Wednesday, April 06, 2016

Death Penalty in year 2015

Death Penalty executions have increased by over 50 per cent worldwide in 2015, the highest level since 1989. In its annual report on the death penalty Amnesty International attests to at least 1634 executions carried out in 25 countries. 89 per cent of these executions took place in three countries: Iran (977), Pakistan (326) and in Saudi Arabia (158). Next comes the United States with 28 executions. While countries exercising the wrath of Allah are beyond comment, a French commentator remarks that the US appears to be a country without respect for the most elementary humanist values.

The figures quoted ignore China where such statistics are classified as state secrets. But there is no doubt that China executes thousands each year and surpasses every other country in practice of the death penalty

By contrast, last year, the Congo Republic, Fiji, Madagascar and Surinam abolished the death penalty bringing to 102 the number of abolitionist countries.

Saturday, March 26, 2016

Secrative and Meaningless Executions in Japan

Tokyo - Japan executed two death row prisoners on Friday, 25th March, the justice ministry said, dismissing calls from rights groups to end capital punishment.

Convicted murderers Yasutoshi Kamata and Junko Yoshida were executed by hanging, bringing the total number of people put to death since Prime Minister Shinzo Abe came to power in 2012 to 16.
Yoshida, 56, killed two men in the late 1990s as part of a plot to obtain insurance money, the justice ministry said.

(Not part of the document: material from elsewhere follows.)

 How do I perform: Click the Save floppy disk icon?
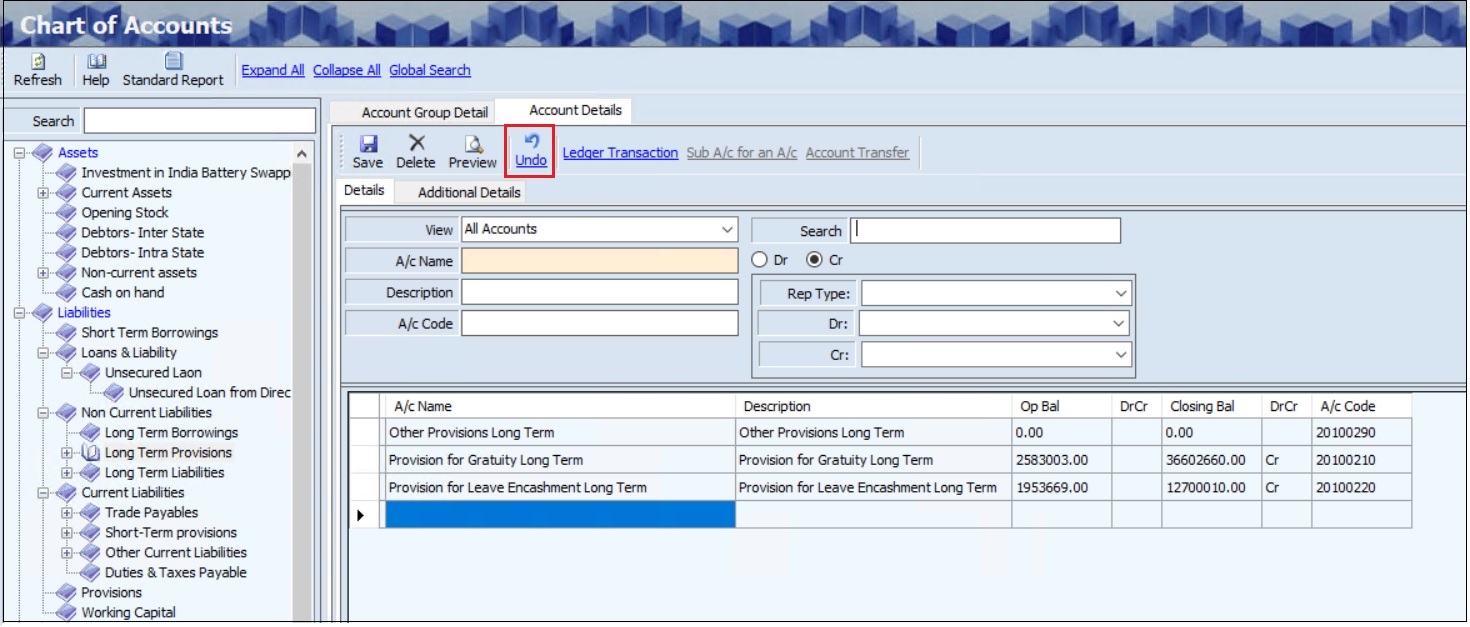click(x=367, y=144)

She is the fifth woman to be executed in more than 60 years.
Kamata, 75, was convicted of murdering four women between 1985 and 1994 -- and a nine-year-old girl who started screaming as he tried to sexually abuse her.

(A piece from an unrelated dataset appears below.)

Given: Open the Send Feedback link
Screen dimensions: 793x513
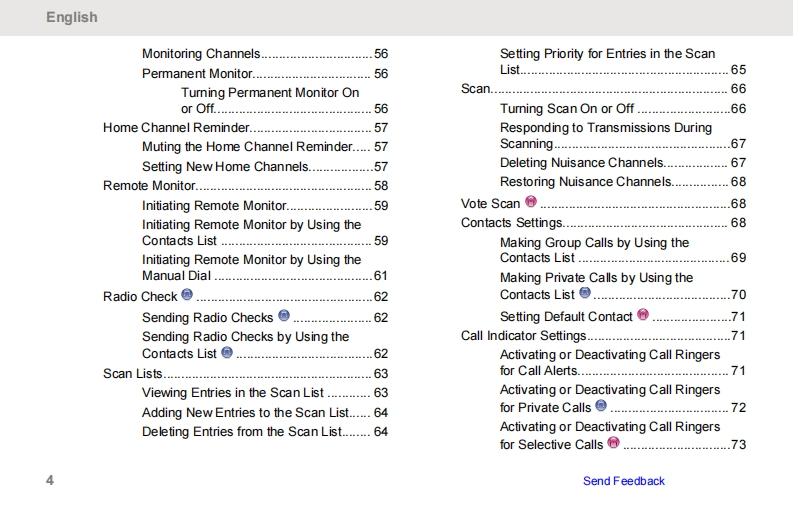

Justice Minister Mitsuhide Iwaki, who authorised the executions, said they had committed "extremely heinous" crimes that "took the precious lives of the victims for very selfish reasons".

1.       The death penalty is subject to a UN General Assembly vote in favour of a worldwide moratorium
2.       One of those executed is a woman; the execution of women is particularly repellant
3.       The other was 75 years old, exempt from execution even in countries that retain the death penalty
4.       Those condemned to death in Japan are held in solitary confinement for decades and then executed without advance notice.
5.       Two executions in Malaysia, two in Japan, …….

Friday, March 25, 2016

Secretive and Mandatory Executions in Malaysia

From the Guardian, 25th March, 2016
“The execution was done between 4:30 and 5:30 this morning,” lawyer Palaya Rengaiah told the Guardian. “They were hanged to death.
Rengaiah said the families received a letter two days before the execution, advising them to make a last visit to the men and funeral arrangements. He said the men were told on Thursday that they would be hanged on Friday.
Gunasegar Pitchaymuthu, 35, Ramesh Jayakumar, 34, and his brother Sasivarnam Jayakumar, 37, were sentenced to the gallows after they were found guilty by the high court of murdering a 25-year-old man in a playground in 2005. The trio claimed during court sessions that they were acting in self-defence after being attacked by a group that included the victim.
The Malaysian prison’s department said there were currently more than 1,000 inmates awaiting execution, although none had been killed since 2013.
Amnesty International has condemned what it called a “last-minute” execution of the men accused of murder, an offence that carries a mandatory death sentence.
In Malaysia, information on scheduled hangings are not made public before, or sometimes after, they are carried out. Several high-level officials have spoken against mandatory death sentences in Malaysia, a decades-old law that is also imposed on serious drug, treason and firearms offences.
Days after, government minister Nancy Shukri, said she hoped to amend the penal code to abolish the death sentence. “It is not easy to amend, but we are working on it. I hope to table it next year in March,” Shukri told reporters, adding that the punishment had done little to reduce the number of crimes committed. The motion has not been put to parliament.
Executions in one ASEAN country affect the attitude of the others. Ultimately, they will move together to retention or abolition. Against a de facto reduction of executions in the region, the savage executions in Malaysia are a setback for abolition in the whole region. A setback in one country is a setback for all. 

Saturday, March 05, 2016

The Matter of RE-ENACTMENT by Royal Thai Police

Bangkok Post reports a reenactment scenario

“KHON KAEN — A 42-year-old woman caught in Waeng Yai district for repeatedly stabbing and burying alive her newborn son confessed she had done it because she did not want him.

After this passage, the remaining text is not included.